Medicaid: Stronger After Senate Rejects Cap

A dramatic 49-51 vote in the Senate last Friday brought an end to the effort to cap federal payments to state Medicaid programs–at least for now.

This was the third major push to cap federal payments to states in Medicaid’s 52-year history. In 1981, President Reagan and his Budget Director, David Stockman, narrowly failed in their effort to convert the Medicaid program into a block grant to states when the House, then under Democratic control, refused to go along.

In 1995, House Speaker Newt Gingrich fell short in his effort to “transform” the Medicaid program into a block grant to states when President Clinton vetoed that year’s Budget Reconciliation Act the Congress had passed. (In 2003, President George W. Bush proposed giving the states the option of accepting federal block grant funding, but the Congress did not take up the proposal).

This year, after a determined seven-month push by the House and Senate Republican Leaderships, the Congress could not quite find the votes to send a Medicaid per capita cap/block grant to President Trump as part of legislation to “repeal and replace” the Affordable Care Act.

The consequences for children and families cannot be understated. Medicaid is the nation’s largest health insurer for children, covering 37 million, or about 1 in 3 children. It also covers nearly 10 million parents. Had the federal government capped its payments to state Medicaid programs, in 1981 or in 1995, millions of children would not have realized the gains in overall health, educational attainment, and earning power that Medicaid coverage made possible, and millions of families would not have had the financial protection it provides.

And if federal Medicaid funds had been capped starting in 2020, as the House-passed “repeal and replace” bill would have done, the current generation of children, and all those to follow, would have been denied the benefits of this smart investment.
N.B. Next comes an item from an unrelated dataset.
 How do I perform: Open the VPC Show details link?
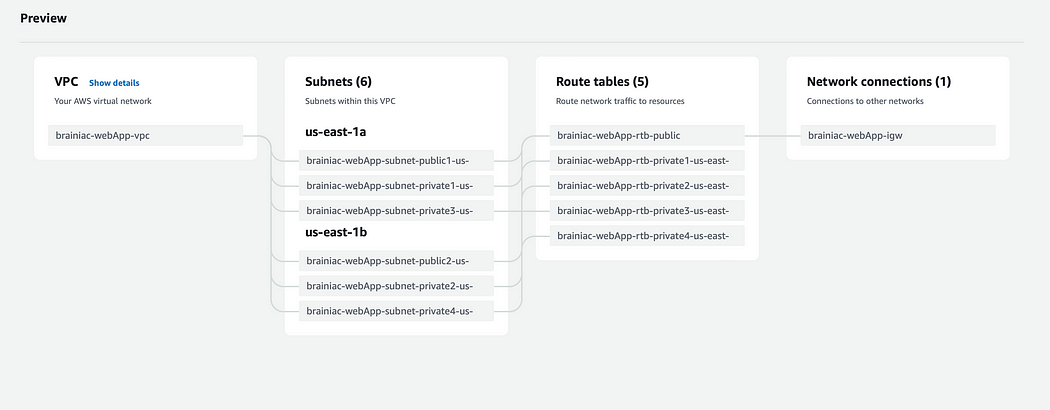tap(114, 83)
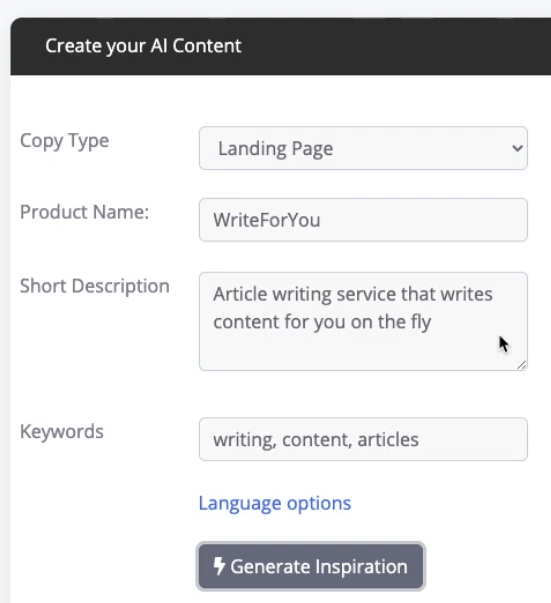Focus the Keywords input field
Image resolution: width=551 pixels, height=603 pixels.
363,439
Faced with a cap on federal funds designed to shift more and more costs to states over time, State Medicaid programs would have had only bad choices: cutting eligibility, cutting benefits, and/or cutting payments to providers.

Of course, the drive to cap federal payments to state Medicaid programs is not over. Some federal policymakers will continue to look to Medicaid for cuts in spending to “pay for” tax cuts or deficit reduction. Medicaid will remain politically vulnerable because about half of all Medicaid beneficiaries are children, who do not have the right to vote in order to protect their coverage. And, not to put too fine a point on it, last week proponents of a Medicaid cap came within one vote of achieving that long-sought goal, so they are clearly within striking distance.
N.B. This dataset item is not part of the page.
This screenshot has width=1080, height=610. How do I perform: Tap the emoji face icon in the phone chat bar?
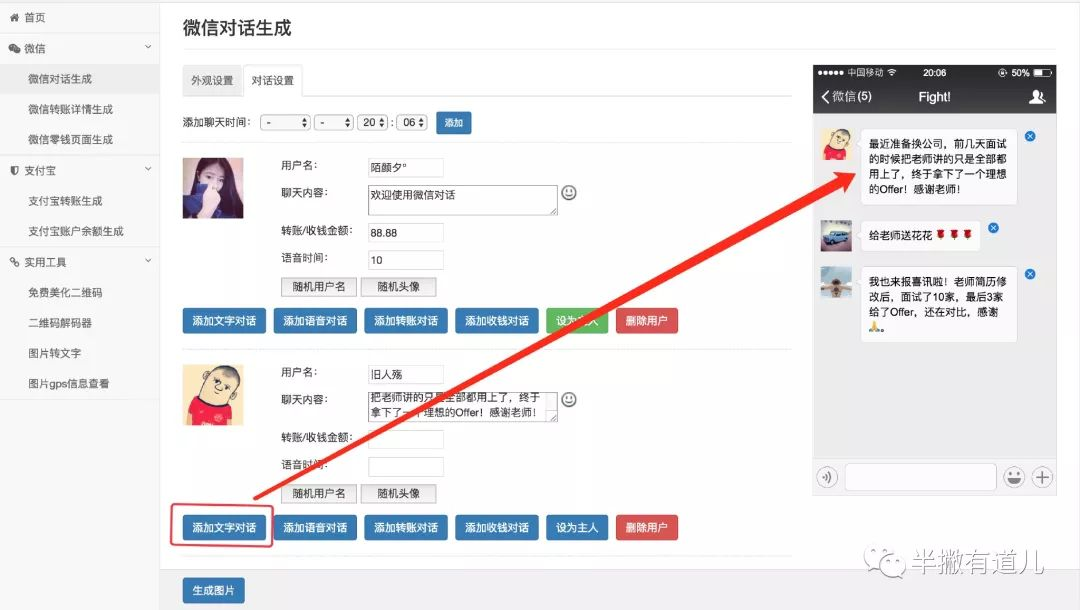click(x=1013, y=477)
That said, the effort to cap the program has failed for now. And whether or not you think that Medicaid is the new “third rail,” there is no question that Medicaid has emerged from the debate with more support than before, for the simple reason that more people have come to understand (1) how important Medicaid is to children and families and (2) how important uncapped federal funding is to a Medicaid program that works.

As Kelly Clarkson might sing, “What doesn’t gut you only makes you stronger.”

Advocates, state and local agencies, and providers all stepped up to the educational challenge. To cite just a few examples:

  • The Children’s Hospital Los Angeles, which cared for Jimmy Kimmel’s son, reminded everyone that Medicaid dollars help support centers of excellence that are resources for the entire community.
  • The school superintendents documented concerns about the impact of Medicaid cuts on the ability of schools to maintain special education quality and meet federal mandates.
  • The early childhood community helped policymakers understand the linkage between Medicaid and other insurance coverage and the wellbeing of infants, toddlers, and their families, which in turn enables school readiness and future success.
  • And advocates for foster care children and birth parents reminded us that the ability of child welfare agencies to do their jobs is heavily dependent on Medicaid funding.

The list could go on and on, but the basic point remains: the public and its elected representatives have a much better understanding today than seven months ago that Medicaid is foundational to the health and well-being of our nation’s children and families, and that uncapped federal funding is foundational to Medicaid’s success. That understanding is one that Medicaid’s beneficiaries and their advocates need to build upon, so that when the next effort to cap the program begins, the program emerges even stronger.

Andy Schneider is a Research Professor at the Georgetown University McCourt School of Public Policy.